Un été d’amour et de cendres est apparu sur mon bureau un peu par hasard et sa couverture m'a tout de suite accrochée. « Je pense que tu vas aimer ça », m’a dit mon bibliothécaire quand je lui en ai parlé. Je l’ai donc commencé sans attendre et… ouf! Quelle lecture! Une magnifique histoire, mais un contexte dur, méconnu et pourtant toujours d’actualité. J’ai donc eu envie de parler de ce roman avec son auteure, la journaliste Aline Apostolska. Voici notre entretien! 

Vous publiez des romans pour les adultes et d’autres pour les adolescents. Est-ce que votre écriture change selon le public? Qu’adaptez-vous?

A priori je n’ai jamais pensé écrire pour les jeunes. Depuis que j’ai commencé à publier en 1997, à Paris, j’ai toujours écrit des livres destinés aux adultes. À chaque fois que j’ai écrit pour les jeunes, cinq livres jusqu’à présent, ça a été lié à mes propres enfants, soit à partir de leurs idées et des scénarios qu’ils ont élaborés, soit pour traiter de sujets qui les concernaient. J’ai écrit La Treizième Lune, un album illustré sur les lutins avec mon aîné Raphaël qui avait 8 ans, en 1996 en France, puis deux romans dans la série les Contes de la Ruelle, en 2006 et 2008, pour les 7 à 10 ans, avec mon fils Louis qui avait 9 ans et avait inventé ces histoires autour des personnages de notre ruelle à Montréal. Les deux romans pour adolescents, Maître du Jeu en 2004 et maintenant Un été d’amour et de cendres qui vient de paraître, qui sont pour moi des romans pour les 14 ans et plus, donc y compris pour les adultes, traitent toujours de sujets sensibles liés à des valeurs et des réflexions qui sont au cœur de l’adolescence. Comment choisir sa vie, comment créer une vie à son image, réfléchir à son environnement et à l’état du monde, apprendre, découvrir des cultures et des réalités autres, être d’accord ou pas d’accord avec ce qui est proposé mondialement, découvrir l’amour et les relations avec les autres…

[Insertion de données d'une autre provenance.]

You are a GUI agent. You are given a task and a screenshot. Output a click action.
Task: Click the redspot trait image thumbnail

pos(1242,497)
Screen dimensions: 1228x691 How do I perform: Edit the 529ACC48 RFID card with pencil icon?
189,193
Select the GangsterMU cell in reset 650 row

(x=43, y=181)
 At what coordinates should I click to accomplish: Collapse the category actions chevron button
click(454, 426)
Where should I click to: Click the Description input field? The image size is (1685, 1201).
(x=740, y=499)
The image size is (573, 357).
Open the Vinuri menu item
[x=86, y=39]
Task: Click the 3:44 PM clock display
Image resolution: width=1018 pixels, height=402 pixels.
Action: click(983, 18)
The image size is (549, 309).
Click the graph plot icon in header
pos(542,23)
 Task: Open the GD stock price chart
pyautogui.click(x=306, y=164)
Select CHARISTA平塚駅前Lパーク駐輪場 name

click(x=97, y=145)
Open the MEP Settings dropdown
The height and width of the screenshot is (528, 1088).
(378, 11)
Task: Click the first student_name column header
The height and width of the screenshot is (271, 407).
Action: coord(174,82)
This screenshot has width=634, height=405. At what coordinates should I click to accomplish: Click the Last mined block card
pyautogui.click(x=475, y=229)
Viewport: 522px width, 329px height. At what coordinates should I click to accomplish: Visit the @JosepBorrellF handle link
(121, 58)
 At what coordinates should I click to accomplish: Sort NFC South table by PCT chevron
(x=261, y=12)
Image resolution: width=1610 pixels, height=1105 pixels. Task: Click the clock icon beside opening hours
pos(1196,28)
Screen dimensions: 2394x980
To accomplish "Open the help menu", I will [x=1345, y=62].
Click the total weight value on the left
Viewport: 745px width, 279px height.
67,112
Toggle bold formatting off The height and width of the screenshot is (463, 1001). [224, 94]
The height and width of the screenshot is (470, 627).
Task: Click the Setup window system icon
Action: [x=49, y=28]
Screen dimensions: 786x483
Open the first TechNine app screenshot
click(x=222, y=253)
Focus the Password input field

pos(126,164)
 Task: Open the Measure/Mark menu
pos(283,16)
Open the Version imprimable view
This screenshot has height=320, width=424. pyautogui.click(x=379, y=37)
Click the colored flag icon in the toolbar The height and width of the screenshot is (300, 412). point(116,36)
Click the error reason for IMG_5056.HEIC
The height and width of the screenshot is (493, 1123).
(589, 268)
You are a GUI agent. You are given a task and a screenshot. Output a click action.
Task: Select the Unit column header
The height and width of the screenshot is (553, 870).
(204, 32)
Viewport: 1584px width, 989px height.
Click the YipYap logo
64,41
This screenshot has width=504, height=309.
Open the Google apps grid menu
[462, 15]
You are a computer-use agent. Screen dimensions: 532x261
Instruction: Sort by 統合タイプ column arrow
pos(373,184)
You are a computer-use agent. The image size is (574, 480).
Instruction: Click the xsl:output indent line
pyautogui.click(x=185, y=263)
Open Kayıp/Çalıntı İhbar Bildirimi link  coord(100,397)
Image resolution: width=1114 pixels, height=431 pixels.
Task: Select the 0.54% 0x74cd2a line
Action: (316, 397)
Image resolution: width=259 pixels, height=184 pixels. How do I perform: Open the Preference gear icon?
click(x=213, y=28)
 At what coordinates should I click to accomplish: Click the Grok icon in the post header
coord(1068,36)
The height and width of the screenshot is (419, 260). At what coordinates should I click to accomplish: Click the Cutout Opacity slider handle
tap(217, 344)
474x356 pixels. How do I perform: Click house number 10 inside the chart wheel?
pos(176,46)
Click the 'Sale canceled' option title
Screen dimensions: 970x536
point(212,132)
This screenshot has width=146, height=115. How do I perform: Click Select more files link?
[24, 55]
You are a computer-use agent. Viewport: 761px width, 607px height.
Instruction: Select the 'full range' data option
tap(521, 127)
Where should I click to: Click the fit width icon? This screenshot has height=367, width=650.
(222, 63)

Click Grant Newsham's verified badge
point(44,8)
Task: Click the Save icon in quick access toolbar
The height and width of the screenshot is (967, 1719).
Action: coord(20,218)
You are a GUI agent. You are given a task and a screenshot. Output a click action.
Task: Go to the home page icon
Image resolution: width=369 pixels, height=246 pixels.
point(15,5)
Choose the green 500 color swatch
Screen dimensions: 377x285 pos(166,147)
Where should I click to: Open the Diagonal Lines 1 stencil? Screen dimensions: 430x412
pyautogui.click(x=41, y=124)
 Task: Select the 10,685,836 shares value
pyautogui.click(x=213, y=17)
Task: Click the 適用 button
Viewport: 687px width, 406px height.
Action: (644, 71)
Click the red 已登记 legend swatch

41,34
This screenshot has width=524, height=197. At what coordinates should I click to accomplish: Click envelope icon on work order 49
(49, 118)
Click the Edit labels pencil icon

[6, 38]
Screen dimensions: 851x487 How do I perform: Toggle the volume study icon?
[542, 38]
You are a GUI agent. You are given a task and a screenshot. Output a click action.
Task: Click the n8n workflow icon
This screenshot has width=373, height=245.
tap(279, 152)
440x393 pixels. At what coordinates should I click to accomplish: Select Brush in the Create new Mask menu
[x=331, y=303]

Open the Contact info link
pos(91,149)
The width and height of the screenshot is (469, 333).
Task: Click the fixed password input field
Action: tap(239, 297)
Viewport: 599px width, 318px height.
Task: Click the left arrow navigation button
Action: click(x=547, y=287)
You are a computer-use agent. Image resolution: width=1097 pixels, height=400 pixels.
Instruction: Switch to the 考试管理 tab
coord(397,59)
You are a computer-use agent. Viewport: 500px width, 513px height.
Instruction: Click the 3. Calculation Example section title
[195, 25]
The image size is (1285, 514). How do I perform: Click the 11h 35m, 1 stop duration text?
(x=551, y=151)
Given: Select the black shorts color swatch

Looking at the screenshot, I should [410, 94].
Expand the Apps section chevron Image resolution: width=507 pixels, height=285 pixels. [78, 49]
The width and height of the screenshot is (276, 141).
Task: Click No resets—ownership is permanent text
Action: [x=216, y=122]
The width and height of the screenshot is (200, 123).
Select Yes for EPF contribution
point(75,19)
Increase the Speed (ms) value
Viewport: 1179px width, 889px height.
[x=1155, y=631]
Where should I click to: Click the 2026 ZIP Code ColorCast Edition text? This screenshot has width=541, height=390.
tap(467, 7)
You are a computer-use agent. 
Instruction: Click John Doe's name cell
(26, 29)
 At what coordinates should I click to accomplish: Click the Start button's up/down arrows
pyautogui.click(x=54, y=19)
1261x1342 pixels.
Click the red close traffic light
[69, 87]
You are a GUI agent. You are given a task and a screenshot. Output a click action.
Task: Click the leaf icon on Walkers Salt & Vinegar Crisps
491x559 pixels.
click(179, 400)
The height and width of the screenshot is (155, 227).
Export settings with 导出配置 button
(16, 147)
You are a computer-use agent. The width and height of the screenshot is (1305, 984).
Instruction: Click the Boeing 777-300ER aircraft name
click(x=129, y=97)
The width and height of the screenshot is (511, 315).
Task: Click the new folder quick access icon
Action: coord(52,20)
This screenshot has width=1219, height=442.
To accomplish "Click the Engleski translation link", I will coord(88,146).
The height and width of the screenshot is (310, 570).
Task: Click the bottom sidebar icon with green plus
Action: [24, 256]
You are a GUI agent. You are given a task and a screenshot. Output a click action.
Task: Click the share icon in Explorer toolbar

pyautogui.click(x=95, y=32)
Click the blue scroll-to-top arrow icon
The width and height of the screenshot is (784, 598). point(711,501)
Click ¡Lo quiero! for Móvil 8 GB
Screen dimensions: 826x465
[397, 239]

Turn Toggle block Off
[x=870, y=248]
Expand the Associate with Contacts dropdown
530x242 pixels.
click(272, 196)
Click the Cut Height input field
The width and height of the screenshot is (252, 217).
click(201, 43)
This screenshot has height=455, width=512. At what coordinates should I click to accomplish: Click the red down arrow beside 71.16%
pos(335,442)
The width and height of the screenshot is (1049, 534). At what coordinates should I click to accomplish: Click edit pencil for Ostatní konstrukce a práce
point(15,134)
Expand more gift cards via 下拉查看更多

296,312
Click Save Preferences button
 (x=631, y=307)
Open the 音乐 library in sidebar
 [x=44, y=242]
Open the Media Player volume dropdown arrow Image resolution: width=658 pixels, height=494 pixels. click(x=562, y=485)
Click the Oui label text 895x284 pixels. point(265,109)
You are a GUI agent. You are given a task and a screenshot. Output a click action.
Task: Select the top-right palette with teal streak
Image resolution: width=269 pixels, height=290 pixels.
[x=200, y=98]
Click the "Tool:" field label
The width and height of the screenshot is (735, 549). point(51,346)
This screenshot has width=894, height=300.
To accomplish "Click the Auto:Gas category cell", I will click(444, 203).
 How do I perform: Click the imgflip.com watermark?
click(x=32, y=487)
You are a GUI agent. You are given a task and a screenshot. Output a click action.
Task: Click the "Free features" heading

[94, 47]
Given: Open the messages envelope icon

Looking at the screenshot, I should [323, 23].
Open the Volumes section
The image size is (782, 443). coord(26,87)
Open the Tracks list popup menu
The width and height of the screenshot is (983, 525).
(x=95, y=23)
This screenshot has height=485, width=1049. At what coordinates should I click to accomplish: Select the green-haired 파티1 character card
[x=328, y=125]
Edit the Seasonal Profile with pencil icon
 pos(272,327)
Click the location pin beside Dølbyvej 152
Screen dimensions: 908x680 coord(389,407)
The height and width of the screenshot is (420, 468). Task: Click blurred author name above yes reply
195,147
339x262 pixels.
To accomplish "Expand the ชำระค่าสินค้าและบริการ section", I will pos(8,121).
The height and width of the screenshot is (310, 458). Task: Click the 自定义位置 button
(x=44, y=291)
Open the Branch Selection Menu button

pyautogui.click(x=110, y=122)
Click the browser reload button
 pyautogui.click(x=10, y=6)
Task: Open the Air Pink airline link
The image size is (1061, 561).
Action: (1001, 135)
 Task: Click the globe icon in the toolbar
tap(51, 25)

Ce sont des valeurs universelles mais plus spécifiquement essentielles, selon moi, pendant l’adolescence et je souhaite offrir aux ados des livres pour qu’ils puissent se projeter dedans et répondre eux-mêmes aux questions posées. Mes romans pour ados sont plus didactiques que mes romans pour adultes car je tiens vraiment à leur apprendre des choses nouvelles, et je dois expliquer et enseigner plus que dans les romans pour adultes. Mais jamais je ne baisse le niveau de mon écriture, elle ne change pas, c’est mon écriture. Sauf dans mes livres pour les 7 à 10 ans où j’ai fait des phrases courtes et des livres bien sûr plus courts.

Comment choisissez-vous pour quel public vous allez traiter d’un sujet en particulier? Qu’est-ce qui fait que vous avez eu envie de parler de la réalité des Tibétains aux adolescents?

Ce n’est pas le sujet qui en décide. C’est la manière dont je veux aborder un sujet, l’objectif de transmission voire d’éducation que je poursuis avec les ados. Les protagonistes de mes romans pour ados sont des ados, les problèmes, les émotions, les questions et les situations qui se posent sont les leurs et les concernent. Dans Un été d’amour et de cendres, c’est un reportage en fait, j’ai vécu parmi les enfants, petits et ados, orphelins de la communauté tibétaine de Dharamsala en Inde en été 1997 et tous les lieux et les faits que je relate sont vrais. Les évènements sont tragiques mais ils ont eu lieu exactement comme je le raconte et ça concerne les adolescents car c’est arrivé à des adolescents. J’ai voulu avec ce roman présenter cette réalité de jeunes qui n’ont aucun avenir, et aucun choix d’avenir, comme c’est le cas des jeunes Tibétains exilés, et à travers ça amener les ados d’ici à se poser des questions sur eux-mêmes : qu’est-ce qu’ils font de la liberté qu’ils ont en Occident, au Québec en l’occurrence, de choisir leur avenir ? C’est une question qui concerne directement les ados.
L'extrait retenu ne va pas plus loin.